Terri Schiavo's body has been cremated, and this week her parents held a funeral mass for the brain-damaged woman who died March 31, almost two weeks after her feeding tube was removed. The decision to remove Ms. Schiavo's feeding tube was reported worldwide and renewed questions about the right to die. VOA's Carol Pearson reports on the ethical issues involved.

Bioethicists differ in their opinions about when a feeding tube can be removed or when medical treatment can be refused. Many religious leaders condemned the removal of Terri Schiavo's feeding tube.

At the Center for Clinical Bioethics at Georgetown University Medical Center in Washington, DC, Dr.

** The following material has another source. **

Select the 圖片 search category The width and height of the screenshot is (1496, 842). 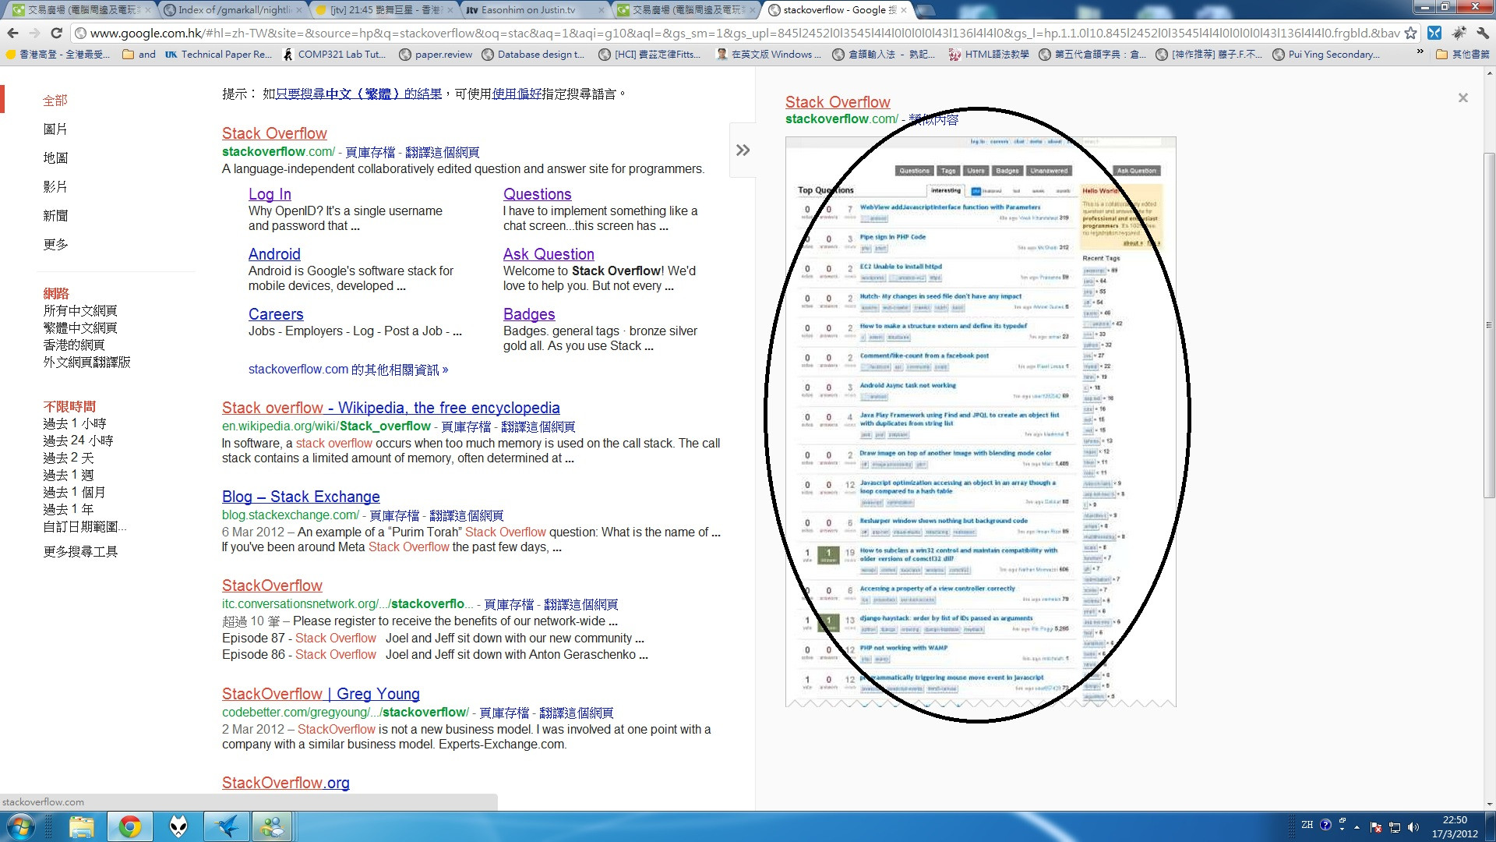(x=55, y=129)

John Collins Harvey says withdrawing care is a difficult ethical decision but can be justified under certain conditions. "Treatment and care of a very extraordinary nature like life support treatment is futile to apply to a patient who is dying of his or her disease. The individual in the permanent vegetative state has a fatal illness that can never be cured, never be treated, and any type of high-tech care we give them is simply prolonging their death."

Pope John Paul II appeared to rule out some treatment options when he decided not to return to the hospital for further medical care.

Dr. Harvey says some of the considerations about ending or withholding treatment involve weighing the benefits of treatment against the burdens it may cause. When there is no hope of recovery, continued treatment might prolong the suffering of the patient, the family, and even society. "If the benefits of a treatment are not equal to the burdens that the patient has to undergo in getting that treatment, we then stop the treatment."

There are also legal considerations. Professor Bob Tuttle specializes in ethics at the George Washington University Law School in Washington, DC. "The [U.S.] Supreme Court has said that people have the right to make decisions about their medical treatment, including decisions about whether they would like life-sustaining treatment or not."

Professor Tuttle says the most difficult cases to decide are those like Terri Schiavo's where someone has to make a decision for the patient and where family members disagree about the outcome. And there is another consideration. "The other principle is also from a United States Supreme Court case about five years ago where the court said people do not have the right to the assistance of medical help in committing suicide."

But voters in the western state of Oregon passed a "Death with Dignity Act" which lets doctors prescribe life-ending drugs for terminal patients who want to end their lives. The Bush administration is challenging that act. The U.S. Supreme Court will hear the appeal later this year.